Rania melirik jam bergambar Hello Kitty warna merah muda yang tergantung di dinding, waktu sudah menunjukkan pukul 21:00 PM. Aneh, biasanya Ran akan pulang sebelum dia pulang, namun sudah selarut ini batang hidungnya pun belum nampak.
"Tumben banget bocah itu belum balik jam segini?" Gumam Rania pelan, perasaannya sedikit risau, dia lantas bangkit dan memutuskan pergi mencari Ran ke tempat kerjanya.
Rania pergi dengan menunggangi sepeda listrik yang Ran belikan untuknya beberapa hari yang lalu, jalanan masih cukup ramai hingga tak membuat Rania takut. Tak butuh waktu lama, dia pun telah sampai di salah satu Restoran tempat Ran bekerja, dia bekerja sebagai kurir tukang antar makanan sedang di waktu-waktu tertentu dia juga sering ikut membantu mengangkat barang-barang belanjaan, seperti yang Rania saksikan saat ini. Ran tengah memanggul satu karung beras di pundaknya. Rania hanya melihat Ran dari kejauhan, dia tak berani menyapa ataupun mendekat.
'Ternyata dia masih kerja, sebaiknya aku tak mengganggunya.' Gumamnya dalam hati, Rania kembali mundur dan berdiri mengawasi di jarak yang cukup aman.
Tampak Ran sejenak berhenti dari pekerjaannya, dia mengeluarkan ponsel dari saku celananya, dan tak lama kemudian, Ponsel Rania pun berdering.
'Halo Adik, kamu sudah tidur?' suara Ran di balik telpon.
"Belum Kak, kenapa Kakak belum pulang?" Tanya Rania pura-pura tidak tahu, padahal dia tahu semuanya.
'Hari ini Kakak akan pulang malam, kamu tidurlah lebih dulu.

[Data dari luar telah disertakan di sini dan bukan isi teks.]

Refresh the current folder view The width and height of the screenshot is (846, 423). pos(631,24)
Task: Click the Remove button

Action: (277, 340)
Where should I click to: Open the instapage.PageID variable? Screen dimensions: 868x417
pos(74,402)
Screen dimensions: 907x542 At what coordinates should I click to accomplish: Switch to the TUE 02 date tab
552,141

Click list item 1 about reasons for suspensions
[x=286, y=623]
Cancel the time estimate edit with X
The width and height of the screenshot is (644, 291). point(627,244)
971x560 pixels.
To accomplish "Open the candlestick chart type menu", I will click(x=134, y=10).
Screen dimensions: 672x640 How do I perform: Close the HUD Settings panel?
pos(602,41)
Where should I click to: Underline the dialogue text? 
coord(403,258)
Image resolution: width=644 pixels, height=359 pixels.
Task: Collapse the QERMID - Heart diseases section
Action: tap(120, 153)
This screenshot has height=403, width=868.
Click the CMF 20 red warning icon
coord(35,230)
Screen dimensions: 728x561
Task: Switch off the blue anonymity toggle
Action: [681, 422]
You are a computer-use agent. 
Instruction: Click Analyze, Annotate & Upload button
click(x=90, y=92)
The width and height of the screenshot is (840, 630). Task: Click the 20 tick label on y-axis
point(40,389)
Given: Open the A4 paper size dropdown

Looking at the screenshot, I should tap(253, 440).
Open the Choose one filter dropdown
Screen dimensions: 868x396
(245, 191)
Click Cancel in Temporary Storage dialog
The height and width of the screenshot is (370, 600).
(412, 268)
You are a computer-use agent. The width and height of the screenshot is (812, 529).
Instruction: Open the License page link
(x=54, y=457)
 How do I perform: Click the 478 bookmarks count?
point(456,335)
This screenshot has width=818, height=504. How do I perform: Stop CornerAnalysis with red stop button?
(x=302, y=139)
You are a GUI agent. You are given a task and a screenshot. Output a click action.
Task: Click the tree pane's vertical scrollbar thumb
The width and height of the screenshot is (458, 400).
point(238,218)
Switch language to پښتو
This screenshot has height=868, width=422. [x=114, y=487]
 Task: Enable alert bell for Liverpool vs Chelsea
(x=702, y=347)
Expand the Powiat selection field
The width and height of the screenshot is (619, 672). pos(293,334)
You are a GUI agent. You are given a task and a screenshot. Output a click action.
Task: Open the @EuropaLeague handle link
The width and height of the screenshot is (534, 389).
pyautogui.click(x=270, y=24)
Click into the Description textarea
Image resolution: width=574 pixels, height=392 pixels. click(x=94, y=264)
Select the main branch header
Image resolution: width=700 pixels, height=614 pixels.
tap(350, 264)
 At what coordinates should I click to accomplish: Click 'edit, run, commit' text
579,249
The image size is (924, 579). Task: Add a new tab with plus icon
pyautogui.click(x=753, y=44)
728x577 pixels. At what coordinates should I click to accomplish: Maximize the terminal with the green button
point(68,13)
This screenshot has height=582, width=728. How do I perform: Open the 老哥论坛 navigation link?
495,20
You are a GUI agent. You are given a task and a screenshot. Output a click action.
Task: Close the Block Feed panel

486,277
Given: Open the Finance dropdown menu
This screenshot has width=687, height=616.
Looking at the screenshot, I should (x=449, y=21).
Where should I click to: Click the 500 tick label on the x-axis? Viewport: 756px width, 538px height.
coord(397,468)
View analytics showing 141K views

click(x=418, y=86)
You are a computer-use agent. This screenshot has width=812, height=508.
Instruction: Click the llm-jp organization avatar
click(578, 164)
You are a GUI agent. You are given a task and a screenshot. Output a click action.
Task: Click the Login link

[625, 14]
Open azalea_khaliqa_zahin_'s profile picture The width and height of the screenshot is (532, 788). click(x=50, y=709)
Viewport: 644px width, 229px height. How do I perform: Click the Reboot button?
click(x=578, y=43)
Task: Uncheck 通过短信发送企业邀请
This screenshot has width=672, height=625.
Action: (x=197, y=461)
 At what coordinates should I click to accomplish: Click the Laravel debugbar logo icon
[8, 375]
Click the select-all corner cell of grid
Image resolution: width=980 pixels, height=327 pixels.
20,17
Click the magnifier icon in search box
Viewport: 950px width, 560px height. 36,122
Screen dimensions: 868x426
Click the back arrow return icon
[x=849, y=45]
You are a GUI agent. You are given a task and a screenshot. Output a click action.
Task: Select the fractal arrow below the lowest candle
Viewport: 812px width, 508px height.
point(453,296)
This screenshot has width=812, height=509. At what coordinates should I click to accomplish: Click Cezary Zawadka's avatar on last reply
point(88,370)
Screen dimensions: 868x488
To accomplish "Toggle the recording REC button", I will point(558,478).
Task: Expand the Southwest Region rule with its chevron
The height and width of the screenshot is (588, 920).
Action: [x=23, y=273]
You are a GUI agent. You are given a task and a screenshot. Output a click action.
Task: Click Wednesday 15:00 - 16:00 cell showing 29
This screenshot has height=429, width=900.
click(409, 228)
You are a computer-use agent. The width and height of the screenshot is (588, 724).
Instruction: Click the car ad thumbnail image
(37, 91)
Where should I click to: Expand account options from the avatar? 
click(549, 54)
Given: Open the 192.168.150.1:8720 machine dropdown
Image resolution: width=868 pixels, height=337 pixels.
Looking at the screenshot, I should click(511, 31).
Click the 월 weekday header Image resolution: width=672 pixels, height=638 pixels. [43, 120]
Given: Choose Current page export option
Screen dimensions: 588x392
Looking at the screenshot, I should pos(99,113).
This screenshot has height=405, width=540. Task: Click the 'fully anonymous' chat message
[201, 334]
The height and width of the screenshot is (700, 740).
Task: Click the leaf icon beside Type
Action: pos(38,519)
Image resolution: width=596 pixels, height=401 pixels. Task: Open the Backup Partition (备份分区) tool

Oh ya, untuk makan malam Kakak sudah menyiapkannya di kulkas, kamu tinggal angetin aja.' Tambahnya, dia tampak melihat kesana kemari, mungkin takut ketahuan kalau dia tengah berbicara di telepon.
"Iya Kak, apa Kakak udah makan malam?" Tanya Rania.
Emh, Ran tampak menyentuh perutnya, dia tersenyum lemah, 'Ini, Kakak lagi makan bareng temen-temen,' dalihnya berbohong.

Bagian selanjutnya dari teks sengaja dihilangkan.